CHALLENGE: Put the rows from the beginning through the line containing "(513, 250)." into a JSON list of strings, one string per line with blank lines skipped. Leave the pictures out.

>> START INPUT ROWS

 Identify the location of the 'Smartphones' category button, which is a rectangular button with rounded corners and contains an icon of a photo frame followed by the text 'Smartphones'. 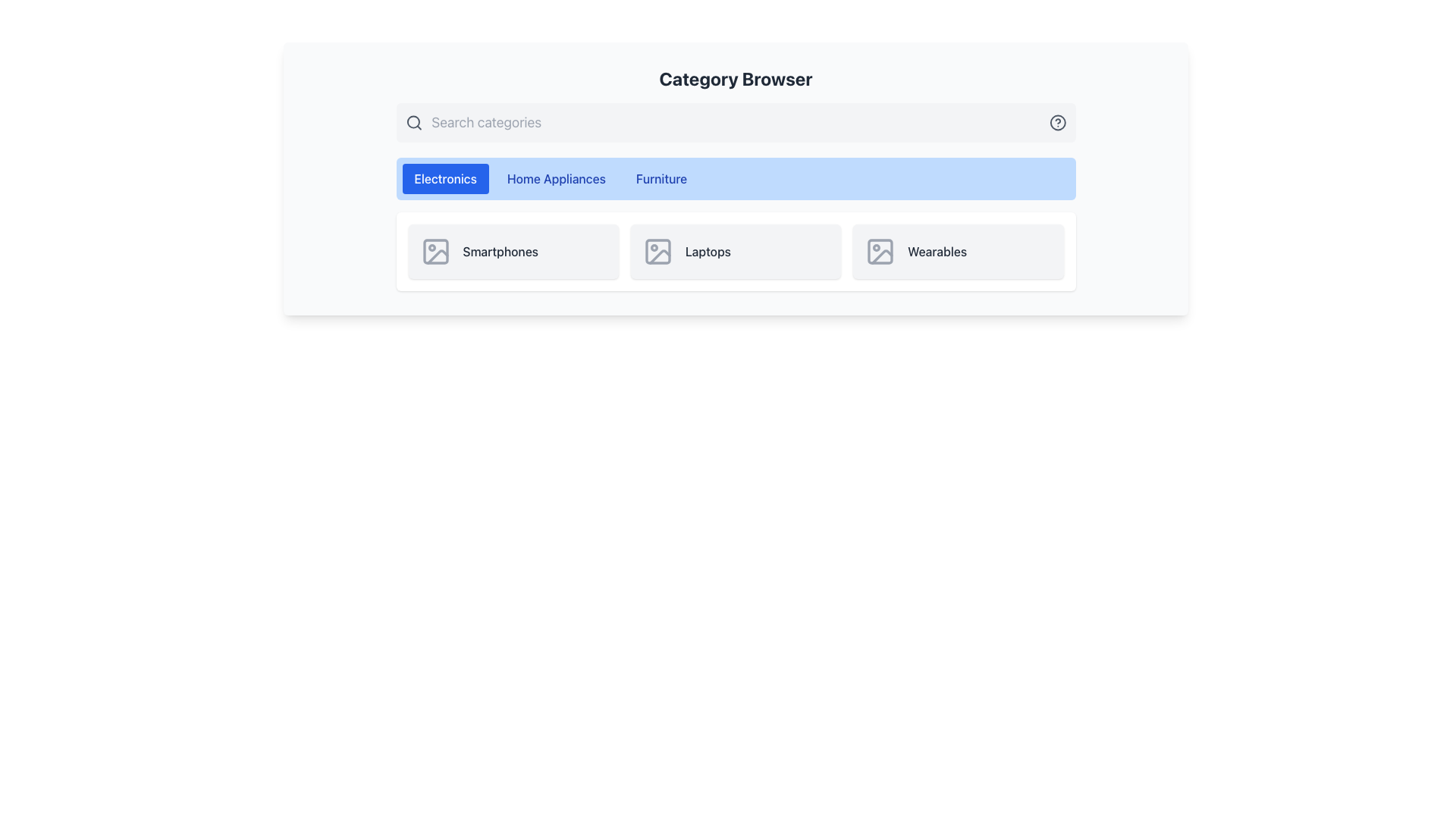
(513, 250).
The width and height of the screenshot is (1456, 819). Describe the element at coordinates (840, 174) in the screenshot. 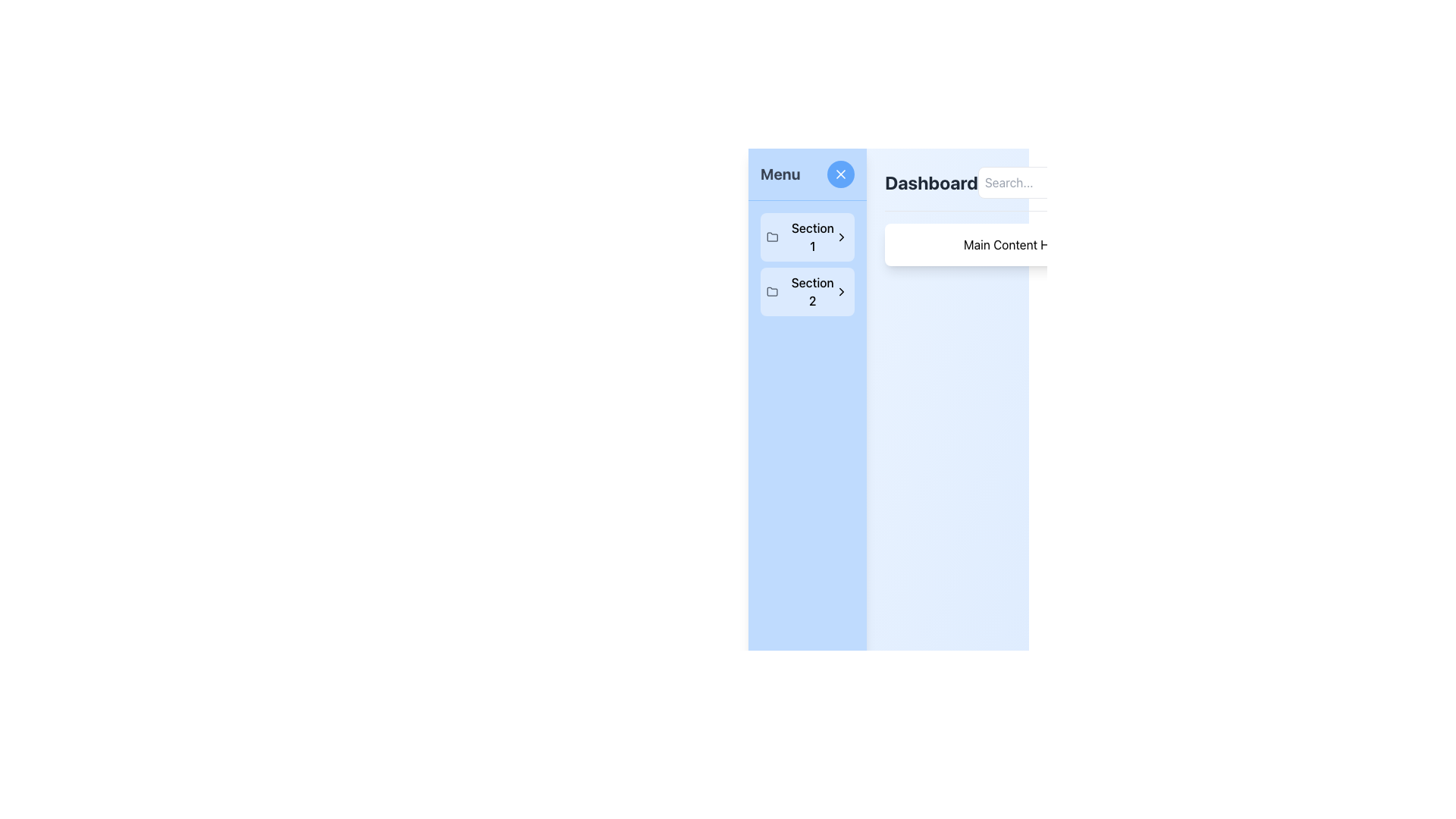

I see `the button located to the right of the 'Menu' label, which serves` at that location.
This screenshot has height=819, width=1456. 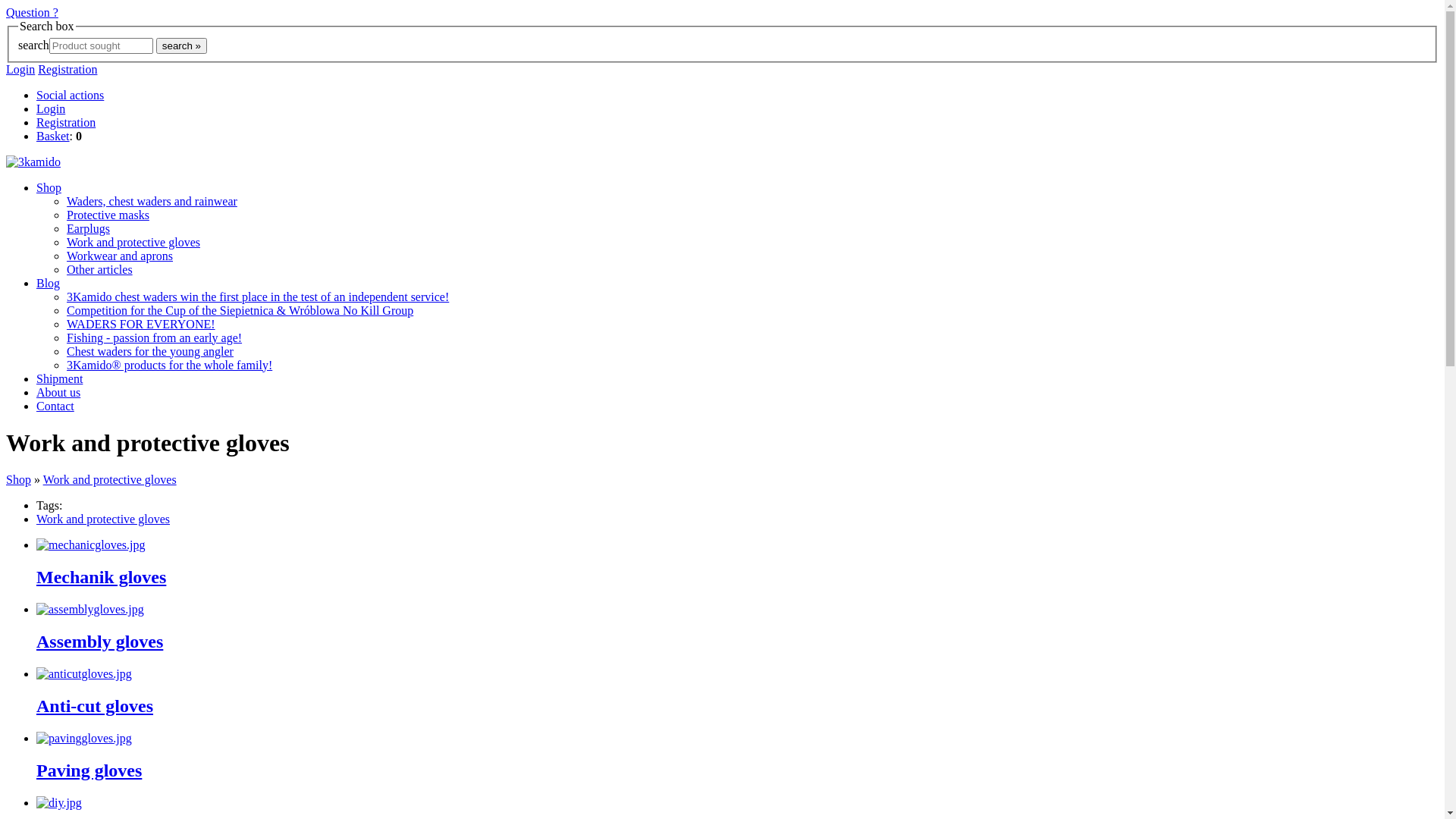 What do you see at coordinates (107, 215) in the screenshot?
I see `'Protective masks'` at bounding box center [107, 215].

>> END INPUT ROWS

RESULT OF THE EXERCISE:
[
  " Identify the location of the 'Smartphones' category button, which is a rectangular button with rounded corners and contains an icon of a photo frame followed by the text 'Smartphones'. ",
  "(513, 250)."
]